Note that it doesn't apply if you just program something in accordance from an rfc where everything is predefined.
jerf|11 months ago
But the static languages have changed, a lot, for the better since then. I now find that when I'm greenfielding something, if I have even a clue how I want to structure it overall, that static languages end up being faster somewhere around a week into the development process. Dynamic languages are superficially easier to refactor, but the refactorings tend to take the form of creating functions that take more and more possible inputs and this corrodes the design over time. Static programs stay working the whole time, and I can easily transform the entire program to take some parameter differently or something and get assurance I'm not missing a code path.

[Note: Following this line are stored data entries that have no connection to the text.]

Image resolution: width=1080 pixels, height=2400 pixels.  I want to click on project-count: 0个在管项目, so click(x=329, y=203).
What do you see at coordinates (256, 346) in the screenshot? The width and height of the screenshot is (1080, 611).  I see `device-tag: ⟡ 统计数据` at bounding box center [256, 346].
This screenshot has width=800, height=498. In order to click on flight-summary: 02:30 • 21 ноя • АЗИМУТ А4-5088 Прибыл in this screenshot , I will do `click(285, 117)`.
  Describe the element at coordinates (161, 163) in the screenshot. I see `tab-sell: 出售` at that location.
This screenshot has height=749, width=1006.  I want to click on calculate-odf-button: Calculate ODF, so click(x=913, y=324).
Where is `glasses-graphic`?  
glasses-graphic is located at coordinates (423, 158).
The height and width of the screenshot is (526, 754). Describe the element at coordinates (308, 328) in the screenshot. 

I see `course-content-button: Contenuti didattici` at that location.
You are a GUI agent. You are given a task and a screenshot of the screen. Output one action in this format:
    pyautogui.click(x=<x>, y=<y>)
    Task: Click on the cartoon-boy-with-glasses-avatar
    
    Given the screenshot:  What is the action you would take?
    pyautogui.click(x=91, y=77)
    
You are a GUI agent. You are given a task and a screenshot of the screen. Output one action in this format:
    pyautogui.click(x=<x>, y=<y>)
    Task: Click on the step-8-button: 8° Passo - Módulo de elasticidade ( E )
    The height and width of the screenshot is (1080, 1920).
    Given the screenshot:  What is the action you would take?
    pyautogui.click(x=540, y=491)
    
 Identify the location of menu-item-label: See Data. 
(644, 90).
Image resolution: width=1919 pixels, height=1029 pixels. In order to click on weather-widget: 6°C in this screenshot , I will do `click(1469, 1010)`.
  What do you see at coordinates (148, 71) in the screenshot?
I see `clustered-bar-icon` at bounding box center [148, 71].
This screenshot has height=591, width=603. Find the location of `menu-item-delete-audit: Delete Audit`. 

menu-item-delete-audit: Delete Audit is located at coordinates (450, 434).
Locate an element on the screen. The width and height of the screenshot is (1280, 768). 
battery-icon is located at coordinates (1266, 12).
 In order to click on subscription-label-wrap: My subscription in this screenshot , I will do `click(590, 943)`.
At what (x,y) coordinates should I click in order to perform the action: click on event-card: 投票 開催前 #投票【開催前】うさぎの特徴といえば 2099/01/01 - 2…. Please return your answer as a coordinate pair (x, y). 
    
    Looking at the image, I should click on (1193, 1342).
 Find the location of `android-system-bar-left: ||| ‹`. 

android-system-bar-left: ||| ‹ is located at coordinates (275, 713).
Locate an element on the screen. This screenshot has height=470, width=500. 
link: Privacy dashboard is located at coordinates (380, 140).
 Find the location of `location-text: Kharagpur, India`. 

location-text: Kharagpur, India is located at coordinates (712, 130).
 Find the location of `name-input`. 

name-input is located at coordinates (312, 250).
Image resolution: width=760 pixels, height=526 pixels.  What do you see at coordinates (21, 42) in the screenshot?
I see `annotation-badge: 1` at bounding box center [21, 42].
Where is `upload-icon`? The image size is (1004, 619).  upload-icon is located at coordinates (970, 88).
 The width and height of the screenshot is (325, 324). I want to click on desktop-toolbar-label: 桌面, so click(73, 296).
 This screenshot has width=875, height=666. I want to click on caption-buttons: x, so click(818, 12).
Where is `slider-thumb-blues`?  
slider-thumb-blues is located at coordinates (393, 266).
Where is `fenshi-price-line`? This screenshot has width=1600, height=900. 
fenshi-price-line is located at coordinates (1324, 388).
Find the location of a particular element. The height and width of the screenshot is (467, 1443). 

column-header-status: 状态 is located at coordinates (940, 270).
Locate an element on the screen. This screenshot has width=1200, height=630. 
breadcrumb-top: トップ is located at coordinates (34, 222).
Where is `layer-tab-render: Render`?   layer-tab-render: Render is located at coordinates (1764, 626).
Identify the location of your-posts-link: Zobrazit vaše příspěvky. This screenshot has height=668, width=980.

I personally actively avoid dynamic languages for initial development now, for anything that is going to be over a week in size. The false economies are already biting by that point and it gets progressively and generally monotonically worse over time.
This comes from someone who was almost 100% dynamic scripting language in the first 15 years of my career. It's not from lack of understanding of dynamic scripting languages, used at scale.
zoogeny|11 months ago
And when you factor in LLMs being ridiculously good at scaffolding basic apps, the time to reach that turning point will continue to decrease. It takes me time to write out test harness boiler plate, or making a nice dev/staging environment configuration. It is why many languages come with a `mylang create proj` command line tool to automate a basic project. But the custom scaffolding that a LLM can provide will eventually beat any command line project creation tool we can imagine.
This is one of the driving realizations of my point. I've coded in a lot of dynamic languages and a lot of static languages and the distance between their developer experiences are shrinking drastically. I would expect a decent dynamic language expert to become productive in Go very quickly. Rust may be more difficult but again should be totally possible for any competent programmer. Then you add on top of that the fact they will be ramping up using an LLM that can explain the code they are looking at to them, that can provide suggestions on how to approach problems, that can actually write example code, etc.
And then there are all of the benefits of deploying statically compile binaries. Of managing memory layouts precisely. Of taking direct advantage of things like simd when appropriate.